Augmenter les places en crèches publiques
D’une part, une majorité de familles concernées n’ont pas véritablement de choix sur le mode de garde. De plus, la répartition des places est très inégale d’un territoire à l’autre malgré une augmentation du nombre de places sur la dernière décennie. D’autre part, le nombre d’assistantes maternelles agréées ne cesse de baisser, – 1 047 en 10 ans dans la Manche !

En 10 ans, pour les crèches, le système de garde le plus prisé, le secteur privé a pris une grande importance dans les modes de garde puisqu’il représente désormais un quart des places disponibles en crèche contre 12% en 2012. Or, notre étude de 2024, montre que les établissements privés sont globalement plus chers que les structures publiques sur les restes à charge pour les parents, notamment quand il s’agit de micro-crèches.

Nous appelons ainsi à une augmentation des investissements des collectivités pour ouvrir des places en crèches publiques et des maisons d’assistants maternels.

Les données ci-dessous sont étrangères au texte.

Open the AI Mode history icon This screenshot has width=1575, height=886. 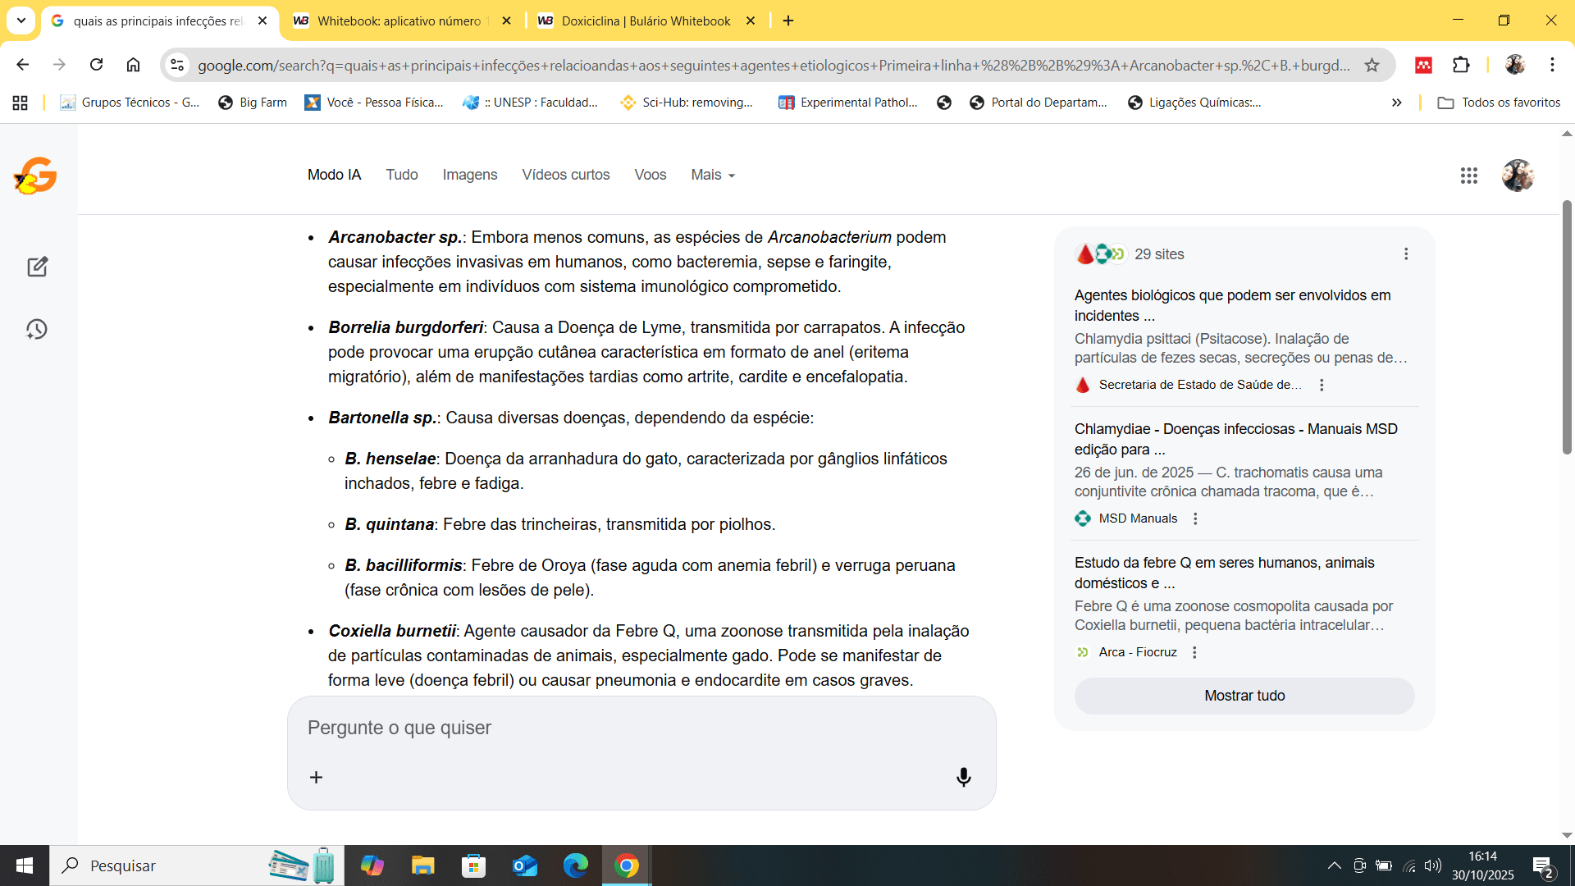click(x=37, y=329)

Ces investissements doivent être soutenus financièrement par l’Etat. Enfin, pour les crèches publiques comme privées, nous demandons à ce que les parents soient mieux représentés dans la gouvernance des structures.

Démarchage

Se protéger contre la vente à domicile abusive
Depuis 2022, la loi fixe le principe de l’interdiction du démarchage à domicile non consenti. Dans les faits, cette obligation est peu respectée, et entraîne au niveau du département de la Manche des centaines de litiges de consommation et d’escroqueries notamment dans le domaine de la rénovation énergétique, la vente de panneaux photovoltaïques ou de la vente à domicile de manière générale.

Nous appelons les communes à mieux protéger leurs administrés en généralisant une initiative que certaines d’entre-elles ont prise : la mise à disposition gratuite par les communes d’autocollants ou d’encarts stop au démarchage à domicile. En plus de dissuader les faux démarcheurs, ce type de mention permet de prouver en cas de litiges le refus de recevoir des sollicitations commerciales.

Déchets

Garantir des services publics adaptés à nos besoins, au prix le plus juste dans les conditions les plus appropriées pour l’environnement, notamment en ce qui concerne le ramassage, le traitement et le tri des déchets.

Par « prix le plus juste » en ce qui concerne les déchets, nous entendons payer le service rendu pour ce qu’il coûte véritablement, par une authentique redevance incitative en fonction du volume des déchets et du service rendu avec réduction des coûts en conséquence en cas d’effort pour réduire ses déchets, ce qui n’est pas le cas actuellement.

Mais au-delà de leur réduction, nous ne nous désintéressons pas du devenir des déchets, de leur tri en vue de l’amélioration du recyclage. Nous considérons par ailleurs, que le choix de l’incinération pose question, compte tenu de ses retombées sur la qualité de l’air, sur l’environnement. Pas plus que l’enfouissement, ce n’est pas satisfaisant.

Nos associations

L’UFC-Que Choisir dispose d’un réseau de 130 associations locales réparties sur tout le territoire.

L’association de la Manche compte 2047 adhérents actuellement, accueille et traite environ 1200 litiges par an, effectue des enquêtes locales, des animations, informe les consommateurs par différents moyens, les représente dans 35 instances différentes.

Les 140 salariés, basés au siège à Paris, publient des articles et enquêtes pour le magazine et le site internet « Que Choisir », conduisent des tests comparatifs, lancent des actions en justice, et réalisent des études économiques et des actions de plaidoyer permettant à toutes et à tous d’accéder à une consommation responsable.